By 25 April, the area under the LTTE was reduced to 10 km2. While the Tamil exodus from the 'no-fire zone' continued, the UN estimated that around 6,500 civilians may have been killed and another 14,000 wounded between January 2009 and April 2009.[210][211] The BBC reported that the land recaptured by the army from the rebels was totally depopulated and utterly devastated.[212]
As fighting continued, a group of independent United Nations experts called on the Human Rights Council to urgently set up an international inquiry to address the "critical" situation in Sri Lanka amid fighting between the Army and Tamil rebels. According to the UN Office for the Coordination of Humanitarian Affairs (OCHA), over 196,000 people fled the conflict zone, a shrinking pocket of land on the north-east coastline, where clashes continued between government troops and the LTTE, while at least 50,000 people were still trapped there.[213] A UN spokesman in Colombo, Gordon Weiss, said more than 100 children died during the "large-scale killing of civilians" and described the situation in northern Sri Lanka as a "bloodbath".[214] UN Secretary-General Ban Ki-moon said he was appalled at the killing of hundreds of Sri Lankan civilians caught in the middle of hostilities between the army and separatist Tamil rebels over the weekend.
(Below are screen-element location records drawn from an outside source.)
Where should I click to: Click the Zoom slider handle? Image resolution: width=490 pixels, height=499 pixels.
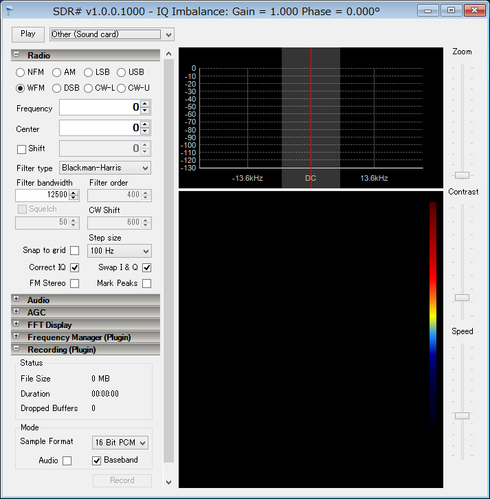click(463, 175)
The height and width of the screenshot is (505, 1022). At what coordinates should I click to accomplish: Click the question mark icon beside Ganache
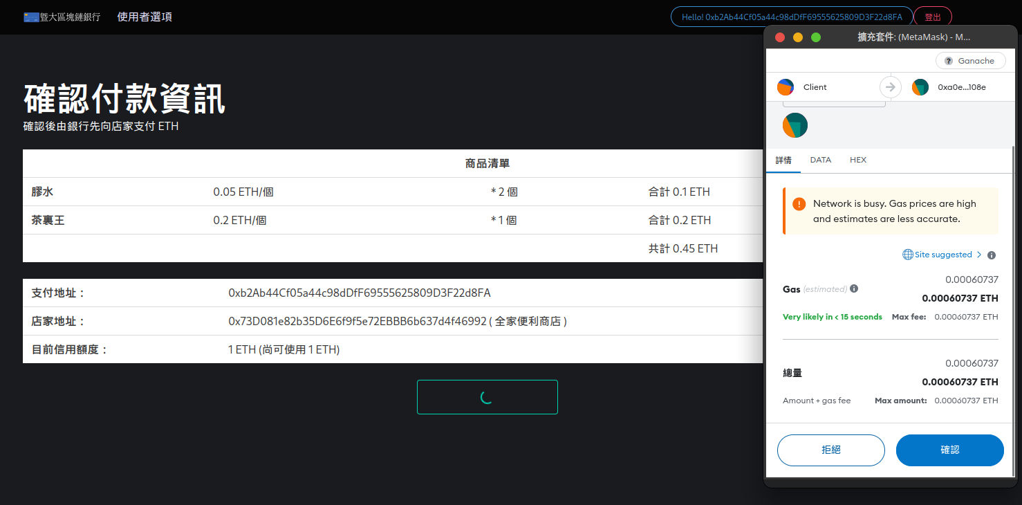[x=949, y=61]
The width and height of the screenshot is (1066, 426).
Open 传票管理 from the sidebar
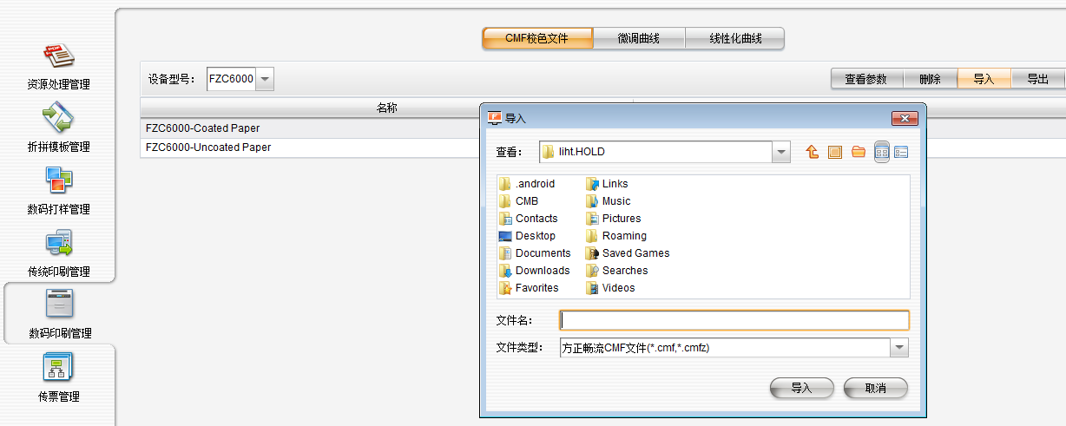58,377
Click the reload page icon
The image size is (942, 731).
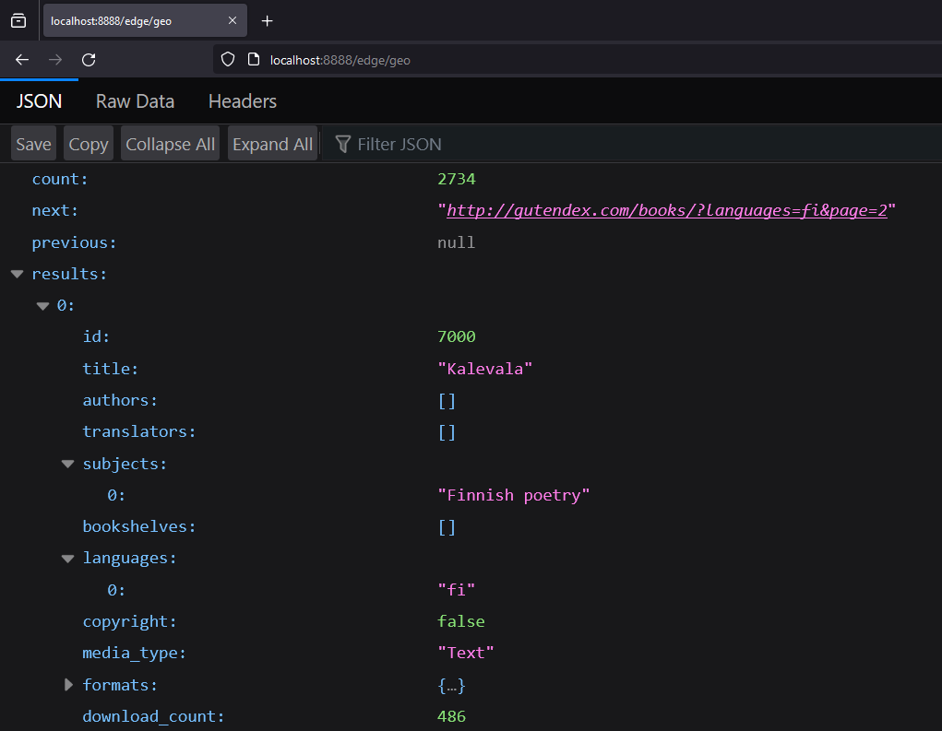click(89, 60)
He voiced deep concern over the continued use of heavy weapons in the conflict zone, but also stressed that the “reckless disrespect shown by the LTTE for the safety of civilians has led to thousands of people remaining trapped in the area”.[215]
 
On 16 May 2009, Sri Lankan troops broke through LTTE defences and captured the last section of coastline held by Tamil Tiger rebels. The army reported it was set to "clear" remaining rebel-held land within days.[216][217] Later the military claimed, allegedly citing intercepted LTTE communication, that rebels were preparing for a mass suicide after being effectively cut-off of escape routes.[218] Some rebels have been reported to be blowing themselves up.[219]

  End of the war

  16 May: Sri Lanka declares victory

Addressing the G11 summit in Jordan, President Mahinda Rajapaksa stated "my government, with the total commitment of our armed forces, has in an unprecedented humanitarian operation finally defeated the LTTE militarily".[14] Sri Lankan Commander of the Army Sarath Fonseka also declared victory over LTTE.[220] Sri Lankan troops raced to clear the last LTTE pockets of resistance. As the last LTTE strongpoints crumbled, Sri Lankan troops killed 70 rebels attempting to escape by boat.[221] The whereabouts of LTTE leader Vellupillai Prabhakaran and other major rebel leaders were not certain.